Un drôle de jardin !
Bruno Jacquin, pour son entrée en littérature côté polar, n’a pas craint les embûches. Une enquête de deux journalises, l’un Anglais, l’autre français sur un massacre au Niger suivi d’un autre massacre pour cacher le premier. Les éléments s’assemblent un à un à partir pour former le puzzle d’intérêts enchevêtrés des deux vieilles puissances coloniales se protégeant l’une l’autre tout en défendant son pré carré. Le Niger c’est la source d’uranium pour Areva. Pas évident de mettre en scène tout ce petit monde qui se pense au-dessus des lois. L’actualité démontre tous les jours que la fiction est souvent en deçà d’une réalité où la barbarie est le lot quotidien. Un polar politique comme il se doit, inscrit dans le fonctionnement d’un monde qui a perdu le sens de toutes les valeurs. Les thèmes recoupent ceux du dernier John Le Carré, « Une vérité si délicate » (Le Seuil), dénonciation de la politique imbécile du New Labour. « Le jardin des puissants » – un titre bien trouvé pour situer ces élites autoproclamées qui prétendent diriger les affaires des pays – promet des lendemains qui chantent pour ce genre littéraire.
Un autre jardin, aristocratique celui-là…

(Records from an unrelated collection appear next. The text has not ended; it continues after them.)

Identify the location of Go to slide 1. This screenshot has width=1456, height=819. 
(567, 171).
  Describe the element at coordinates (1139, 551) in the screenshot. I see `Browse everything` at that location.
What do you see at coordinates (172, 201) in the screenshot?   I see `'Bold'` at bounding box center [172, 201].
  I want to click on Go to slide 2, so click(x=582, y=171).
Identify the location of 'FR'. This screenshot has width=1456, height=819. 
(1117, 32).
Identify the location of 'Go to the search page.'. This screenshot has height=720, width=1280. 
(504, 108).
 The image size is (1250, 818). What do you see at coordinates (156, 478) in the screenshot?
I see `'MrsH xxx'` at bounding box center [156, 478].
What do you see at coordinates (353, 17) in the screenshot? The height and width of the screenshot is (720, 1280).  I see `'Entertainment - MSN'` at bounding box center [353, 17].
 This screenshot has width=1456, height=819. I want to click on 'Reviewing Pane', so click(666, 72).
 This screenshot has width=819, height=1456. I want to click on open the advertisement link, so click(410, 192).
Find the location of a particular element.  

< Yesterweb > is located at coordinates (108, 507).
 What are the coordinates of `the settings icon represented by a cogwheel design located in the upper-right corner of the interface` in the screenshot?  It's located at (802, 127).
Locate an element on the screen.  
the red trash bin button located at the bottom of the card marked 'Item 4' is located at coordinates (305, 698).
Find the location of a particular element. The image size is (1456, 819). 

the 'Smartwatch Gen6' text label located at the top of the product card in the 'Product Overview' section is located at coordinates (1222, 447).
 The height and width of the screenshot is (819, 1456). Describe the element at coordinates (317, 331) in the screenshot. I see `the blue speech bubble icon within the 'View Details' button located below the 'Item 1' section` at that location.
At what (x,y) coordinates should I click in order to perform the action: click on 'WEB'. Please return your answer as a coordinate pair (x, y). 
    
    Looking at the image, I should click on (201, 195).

Un autre premier roman, celui de Mitch Miller, « Opération Fleming » référence au père de « Bond, James Bond », autrefois agent secret au service de Churchill, son parrain. Sa mission, éviter le scandale pour la couronne britannique. L’ex-Edouard VII – il démissionna et devint « Prince de Galles », un titre qui n’existait pas – épousa une divorcée Wallis Simpson et le couple fut reçu par Hitler. L’ex Roi souhaité la victoire du nazisme. Un mélange de vrai, de vraisemblable et d’inventé pour dresser un portrait de la famille royale britannique qui baigne dans un anticommunisme puissant contre toutes les revendications des classes laborieuses. Intéressant et étrange tout à la fois du fait de l’héroïne, une historienne spécialiste du Moyen-Age.
Un jardin ouvrier
Odile Bouhier se trouve à mi-chemin des deux précédents. Elle veut faire la chronique du Lyon des années 1920 et des premiers pas de la police scientifique tout en mettant la lumière sur des faits historiques passés sous silence. Pour son deuxième opus des enquêtes du professeur Salacan et du commissaire Kolvair – unijambiste, il a perdu une jambe dans la cette première boucherie mondiale -, elle relate le bagne pour enfants et l’application de la première loi qui créa les juges pour enfants. Un polar historique et politique au titre énigmatique, « De mal à personne ». Une bonne histoire sans doute…
Nicolas Béniès.
« Le jardin des puissants », Bruno Jacquin, Les 2 Encres/sang d’encre ; « Opération Fleming », Mitch Silver, traduit par Paul Bénita, 10/18 ; « De mal à personne », Odile Bouhier, 10/18.